None. Please note that 100-level courses do not mean “less work” but “less preparation” (as in no prerequisite courses needed). This is not a course for students who do not have time to study!
“Innovation is the specific instrument of entrepreneurship. The act that endows resources with a new capacity to create wealth.” — Peter Drucker, Innovation and Entrepreneurship (1985)
This 100-level course will introduce you to entrepreneurs and their positive, disruptive impact on society. Entrepreneurs do not have special talents, except in their skill in identifying and meeting needs. Although most people are familiar with a few famous entrepreneurs -- Mohammed Yunus, Elon Musk, Teun van de Keuken (Tony's Chocolonely) et al. -- far fewer people know how the world of entrepreneurs works, how they fail, the role of teamwork, and other important factors explaining the difference between hype and reality.
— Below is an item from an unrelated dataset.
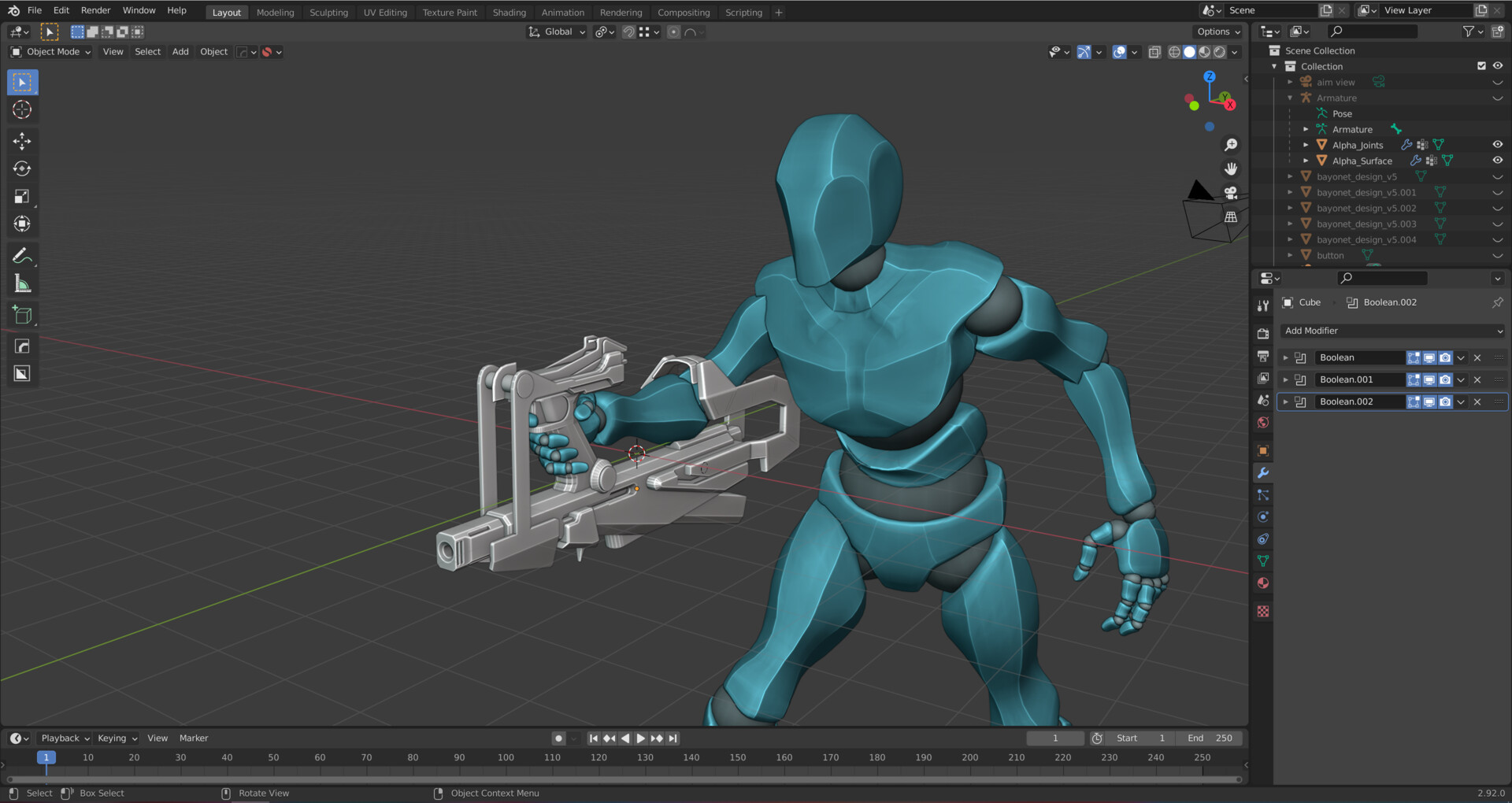Expand the Boolean.002 modifier panel
Screen dimensions: 1512x803
[1286, 402]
In this course on Social and Business Entrepreneurship (SBE), we will discuss and analyze how non-profit and for-profit enterprises compete to produce products (goods or services) that create value for society as well as rewarding the entrepreneur. Thus, we will not be focussing on governments (unless they are competing) or charities that rely on subsidies. At the end of this course, you will know more about this world, its successes and failures. In later courses in the SBE minor, you can apply these ideas to experiment in creating your own SBE products.
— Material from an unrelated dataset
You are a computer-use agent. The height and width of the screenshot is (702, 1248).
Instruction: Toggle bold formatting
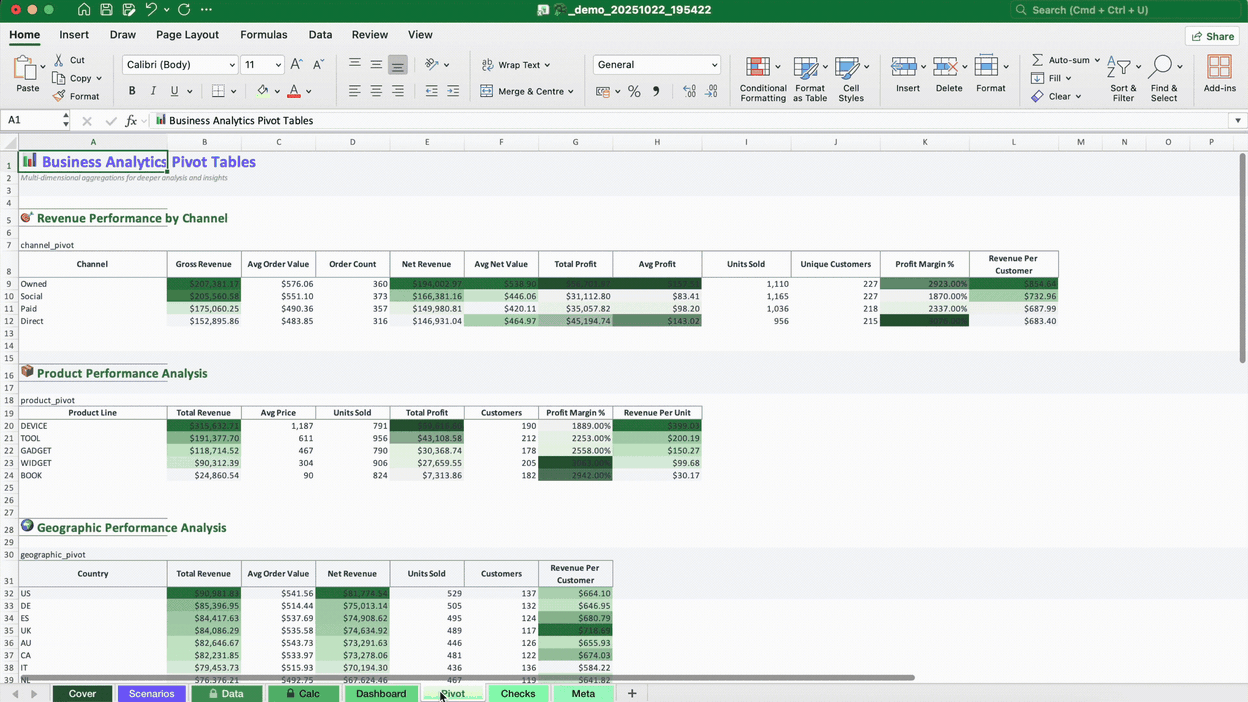coord(131,90)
NB: We study both non-profit social enterprises and for-profit business enterprises.
Explain the value creating mechanisms of social or business entrepreneurship
Identify a challenge, investigate the innovation ecosystem, and evaluate potential solutions.
Discriminate among discovery, development, and adding value
Explain the tensions among monopoly rents, innovation and social welfare
Timetables for courses offered at Leiden University College in 2021-2022 will be published on this page of the e-Prospectus.
Mode of instruction
The course is taught through two-hour seminars. Students will be expected to participate in both large and small group discussions; present and defend their ideas within an academic setting; and take part in group projects. The instructor will facilitate and ensure the efficient running of the discussion, but students are responsible for its quality.
Class participation: 10% (continuous weeks 1-7)
Study team: 10% (continuous weeks 1-7)
Individual presentation: 10% (due week 5)
Peer critiques: 2 x 10% each (due week 6)
Group project & presentation: 15% (due week 7)
Individual essay: 35% (due reading week)
Around 20 academic and popular articles (approx 250-300 pages)
Courses offered at Leiden University College (LUC) are usually only open to LUC students and LUC exchange students. Leiden University students who participate in one of the university’s Honours tracks or programmes may register for one LUC course, if availability permits. Registration is coordinated by the Education Coordinator, firstname.lastname@example.org.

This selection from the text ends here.